Task prompt:
Can you set out the lines below as a numbered list, leaving out any blank lines?

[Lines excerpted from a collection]
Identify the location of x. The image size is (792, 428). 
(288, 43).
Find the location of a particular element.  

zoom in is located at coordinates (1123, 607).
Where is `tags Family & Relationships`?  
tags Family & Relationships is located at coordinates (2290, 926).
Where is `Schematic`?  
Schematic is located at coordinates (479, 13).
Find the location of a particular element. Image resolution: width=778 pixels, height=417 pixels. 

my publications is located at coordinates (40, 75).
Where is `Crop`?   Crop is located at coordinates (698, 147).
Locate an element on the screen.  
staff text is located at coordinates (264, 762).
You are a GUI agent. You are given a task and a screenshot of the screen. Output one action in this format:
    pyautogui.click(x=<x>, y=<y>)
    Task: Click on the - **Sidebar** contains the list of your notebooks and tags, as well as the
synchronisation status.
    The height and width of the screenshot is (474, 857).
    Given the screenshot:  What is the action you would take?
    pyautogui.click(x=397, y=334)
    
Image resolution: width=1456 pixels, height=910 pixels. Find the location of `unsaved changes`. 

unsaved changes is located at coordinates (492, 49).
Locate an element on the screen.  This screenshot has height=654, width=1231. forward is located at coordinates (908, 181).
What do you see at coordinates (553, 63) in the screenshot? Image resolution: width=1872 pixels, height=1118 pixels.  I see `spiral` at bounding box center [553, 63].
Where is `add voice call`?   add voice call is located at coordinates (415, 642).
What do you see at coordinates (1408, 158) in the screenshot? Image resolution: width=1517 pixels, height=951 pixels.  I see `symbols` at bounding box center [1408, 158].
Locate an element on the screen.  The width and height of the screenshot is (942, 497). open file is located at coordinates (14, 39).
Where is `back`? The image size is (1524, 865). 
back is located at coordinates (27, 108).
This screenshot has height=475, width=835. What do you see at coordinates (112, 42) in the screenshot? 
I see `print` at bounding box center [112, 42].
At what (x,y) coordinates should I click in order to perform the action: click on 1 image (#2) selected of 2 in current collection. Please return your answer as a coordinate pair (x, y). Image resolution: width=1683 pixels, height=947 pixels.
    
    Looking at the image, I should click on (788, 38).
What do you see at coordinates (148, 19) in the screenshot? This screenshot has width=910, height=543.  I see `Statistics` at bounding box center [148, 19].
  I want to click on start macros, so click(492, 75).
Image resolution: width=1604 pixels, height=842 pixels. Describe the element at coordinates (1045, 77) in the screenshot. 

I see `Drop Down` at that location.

Expected output:
1. Identify the location of x. The image size is (792, 428). 
2. (288, 43).
3. Find the location of a particular element.  
4. zoom in is located at coordinates (1123, 607).
5. Where is `tags Family & Relationships`?  
6. tags Family & Relationships is located at coordinates (2290, 926).
7. Where is `Schematic`?  
8. Schematic is located at coordinates (479, 13).
9. Find the location of a particular element. Image resolution: width=778 pixels, height=417 pixels. 
10. my publications is located at coordinates (40, 75).
11. Where is `Crop`?   Crop is located at coordinates (698, 147).
12. Locate an element on the screen.  
13. staff text is located at coordinates (264, 762).
14. You are a GUI agent. You are given a task and a screenshot of the screen. Output one action in this format:
15.     pyautogui.click(x=<x>, y=<y>)
16.     Task: Click on the - **Sidebar** contains the list of your notebooks and tags, as well as the
17. synchronisation status.
18.     The height and width of the screenshot is (474, 857).
19.     Given the screenshot:  What is the action you would take?
20.     pyautogui.click(x=397, y=334)
21. Image resolution: width=1456 pixels, height=910 pixels. Find the location of `unsaved changes`. 
22. unsaved changes is located at coordinates (492, 49).
23. Locate an element on the screen.  This screenshot has height=654, width=1231. forward is located at coordinates (908, 181).
24. What do you see at coordinates (553, 63) in the screenshot? Image resolution: width=1872 pixels, height=1118 pixels.  I see `spiral` at bounding box center [553, 63].
25. Where is `add voice call`?   add voice call is located at coordinates (415, 642).
26. What do you see at coordinates (1408, 158) in the screenshot? Image resolution: width=1517 pixels, height=951 pixels.  I see `symbols` at bounding box center [1408, 158].
27. Locate an element on the screen.  The width and height of the screenshot is (942, 497). open file is located at coordinates (14, 39).
28. Where is `back`? The image size is (1524, 865). 
29. back is located at coordinates (27, 108).
30. This screenshot has height=475, width=835. What do you see at coordinates (112, 42) in the screenshot? 
31. I see `print` at bounding box center [112, 42].
32. At what (x,y) coordinates should I click in order to perform the action: click on 1 image (#2) selected of 2 in current collection. Please return your answer as a coordinate pair (x, y). Image resolution: width=1683 pixels, height=947 pixels.
33.     Looking at the image, I should click on (788, 38).
34. What do you see at coordinates (148, 19) in the screenshot? This screenshot has width=910, height=543.  I see `Statistics` at bounding box center [148, 19].
35.   I want to click on start macros, so click(492, 75).
36. Image resolution: width=1604 pixels, height=842 pixels. Describe the element at coordinates (1045, 77) in the screenshot. 
37. I see `Drop Down` at that location.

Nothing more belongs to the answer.